From Memphis to Knoxville, Tennessee county sheriffs are intently watching as Davidson County seeks to become only the fourth county nationwide to be able to act as its own enforcer of federal immigration laws.

On Aug. 15, Davidson County Sheriff Daron Hall formally requested that his office be allowed to take part in a federal initiative called the Delegation of Authority Program, otherwise known as section 287 (g) of the Immigration and Naturalization Act of 1996.

287 (g) would give the Sheriff’s Office the ability and authority to immediately screen all arrestees for immigration violations, and begin deportation proceedings without having to wait for intervention by the federal government. When Hall formally announced Nashville’s intention to receive immigration technology and authorization from the federal government, he was joined by Gov. Phil

Bredesen, who encouraged all Tennessee counties to see if such a program would suit their needs as well.

Since the announcement, a number of Hall’s state-wide colleagues have begun to do just that, educating themselves about the program, many of those sheriffs said in interviews last week.

While most sheriffs remain in a wait-and-see mode, officials with at least two sheriff’s offices in Middle Tennessee said they hope to follow in Davidson County’s footsteps as soon as possible.
“I’ve already put a couple of my people into researching how we might do it, even on a smaller scale,” said Wilson County’s Terry Ashe, who oversees the jail in a county one-fifth the size of Metro Nashville.

“We have a number of illegal immigrants who have committed crimes here.
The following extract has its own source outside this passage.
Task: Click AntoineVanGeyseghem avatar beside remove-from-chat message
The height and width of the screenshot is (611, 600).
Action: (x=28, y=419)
I’m all for the people who are doing the right thing. But if you’re committing crimes and you’re not here legally, there ought to be some measures to deport you,” Ashe said. “I’m going to watch how Hall pursues it and, if it works, we’re going to pursue the same avenue.”

Williamson County is also eager to follow Davidson County’s lead.

“I’m all for it,” Williamson County Chief Deputy Sheriff Dusty Rhoades said. “When we do things, we want to make sure we’re doing them right, so we’ll kind of wait and see how they do and we’ll go from there.”

Farther from Nashville, most sheriffs contacted for this story expressed a greater degree of caution or uncertainty, some saying they had only heard media reports about the program.

Mark Luttrell Jr., sheriff of Shelby County, said through a spokesperson he was unaware of the program. The spokesperson added that a thorough legal review would be necessary before the sheriff could comment further on the merits of 287 (g).

Hamilton County Sheriff Billy Long was just sworn into office on Sept. 1, and members of the sheriff’s staff have been focused only on transitioning into office, Hamilton County Sheriff’s Officer Ron Rice said.

And the Tennessee Sheriff’s Association is only now learning about the program, as well.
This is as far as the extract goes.